### Raw records
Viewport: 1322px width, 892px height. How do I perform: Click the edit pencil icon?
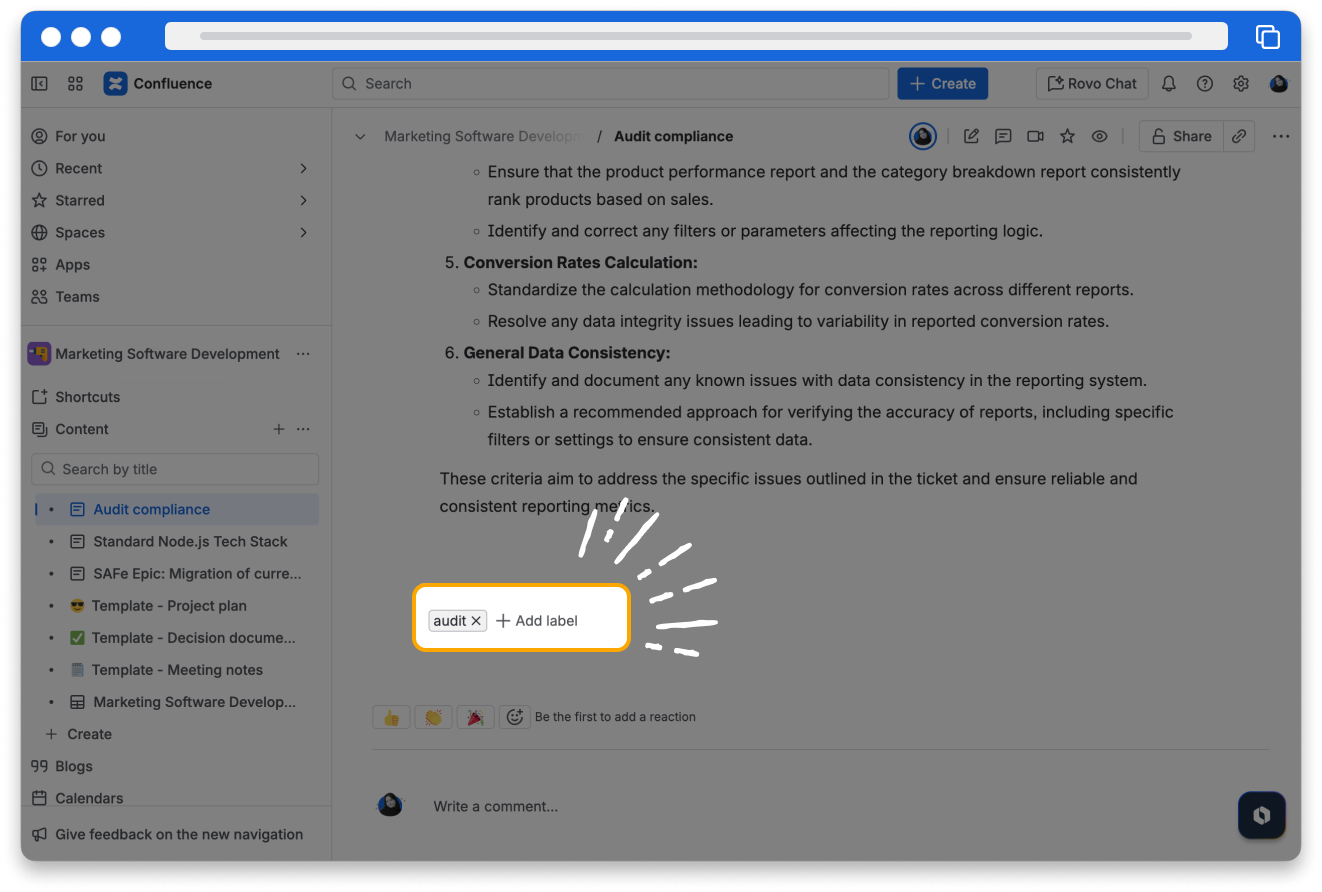point(971,136)
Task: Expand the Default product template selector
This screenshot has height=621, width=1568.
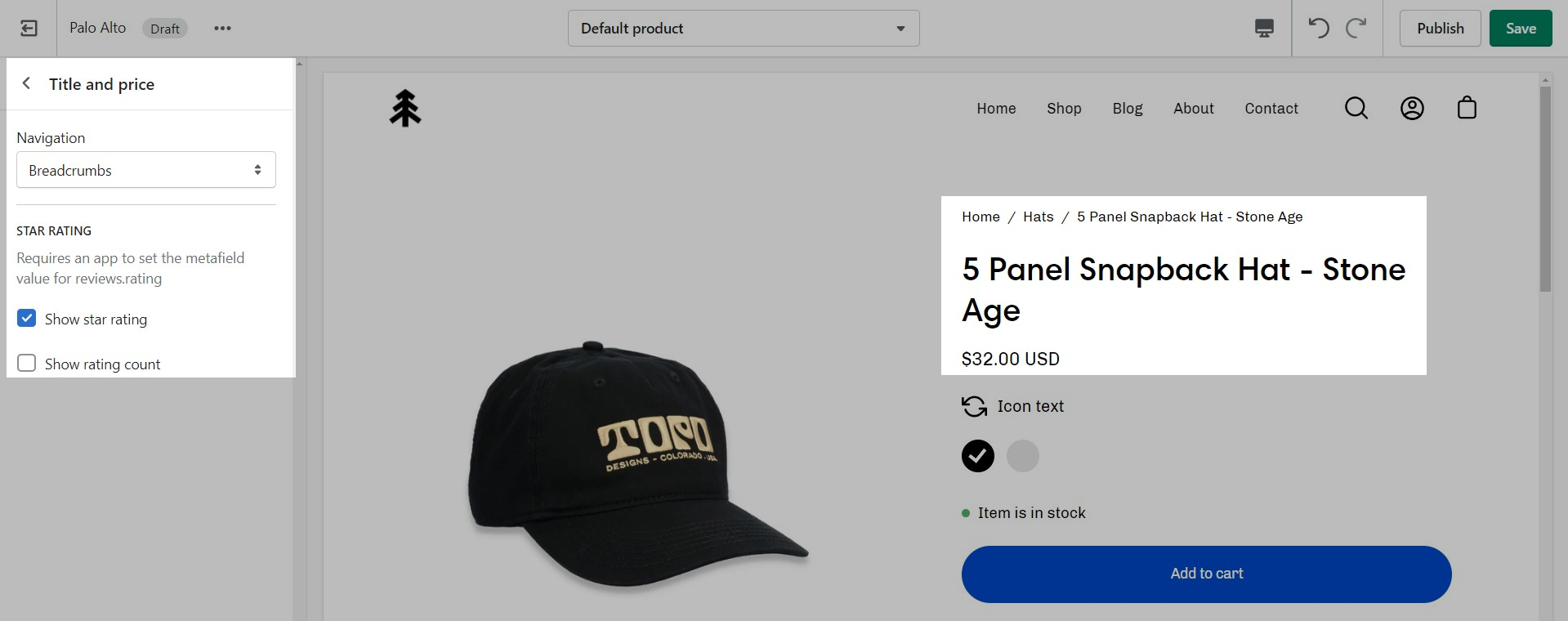Action: tap(744, 29)
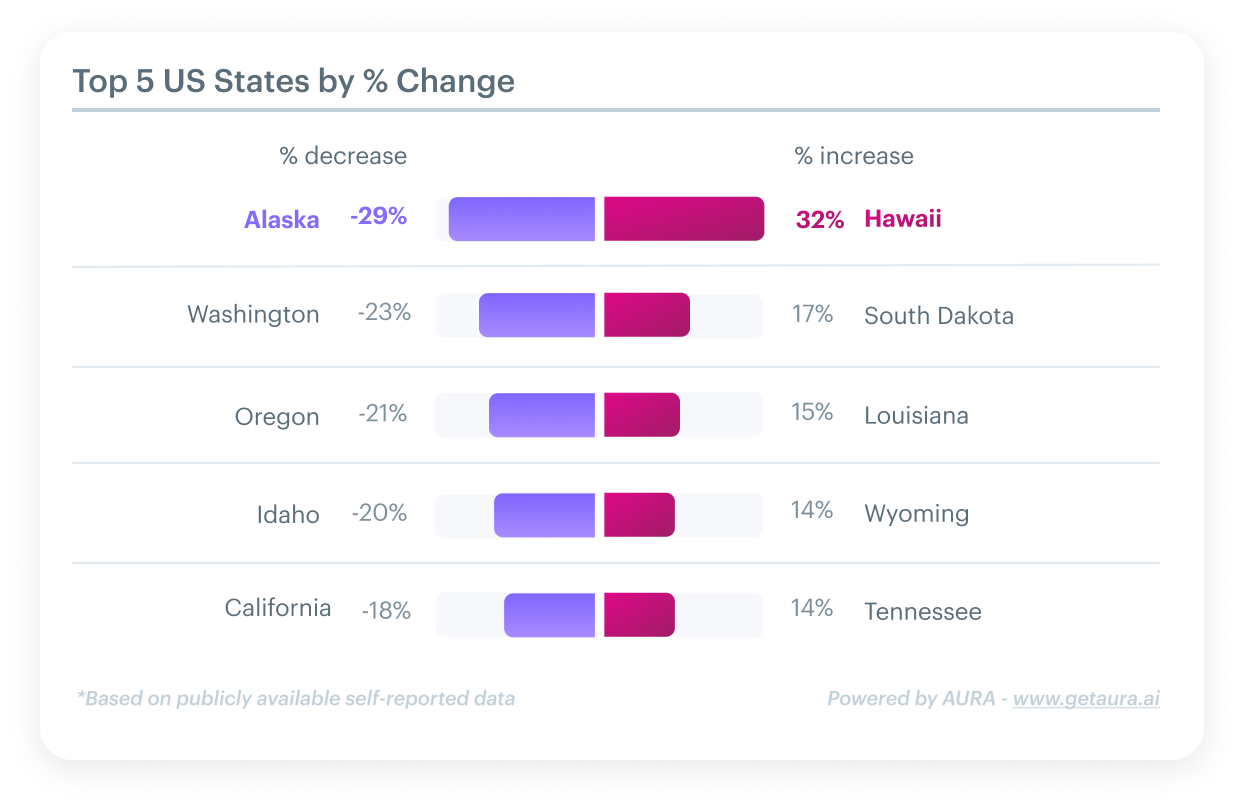This screenshot has width=1244, height=808.
Task: Click the Hawaii state label
Action: tap(903, 219)
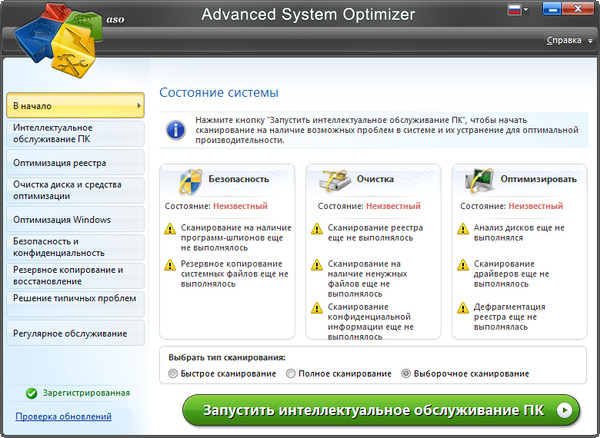The image size is (600, 438).
Task: Expand the В начало sidebar arrow
Action: click(x=138, y=105)
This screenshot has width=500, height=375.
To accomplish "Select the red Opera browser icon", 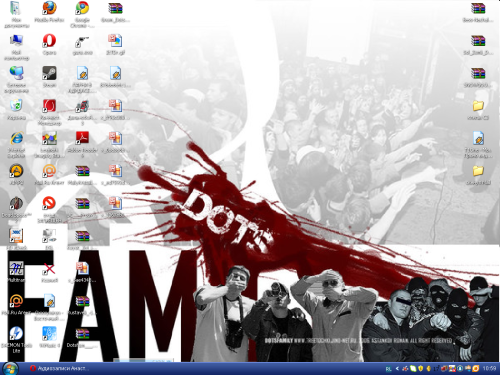I will pos(49,41).
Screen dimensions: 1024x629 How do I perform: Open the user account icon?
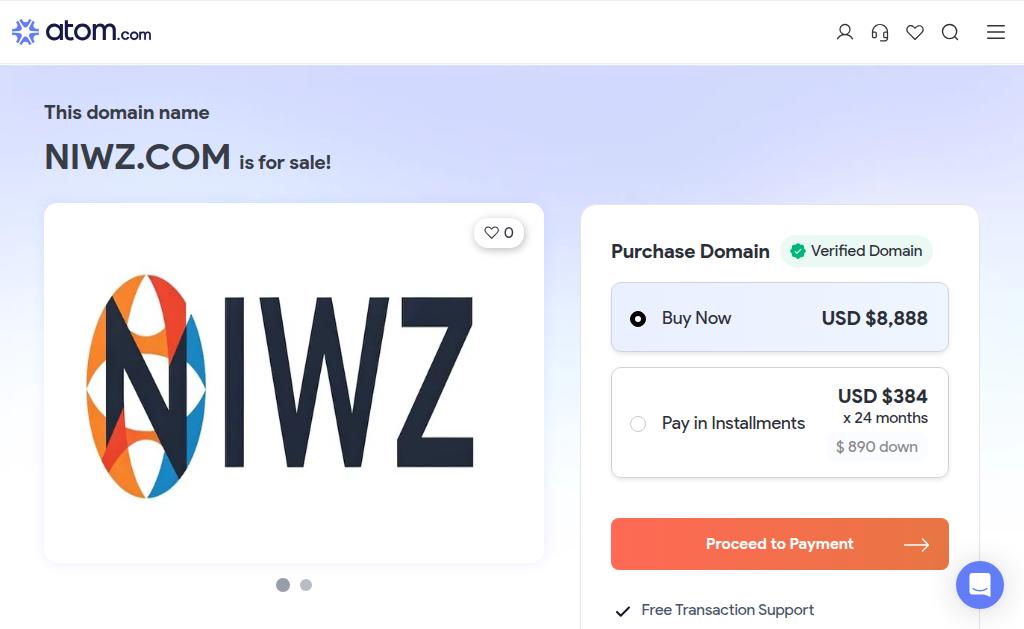point(844,32)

### Written problem
Could you quote the records word for word, from the line containing "Screen dimensions: 1024x629" through the end of the records, leaving the pictures out?

### Complete answer
Screen dimensions: 1024x629 How do I perform: Open the user account icon?
point(844,32)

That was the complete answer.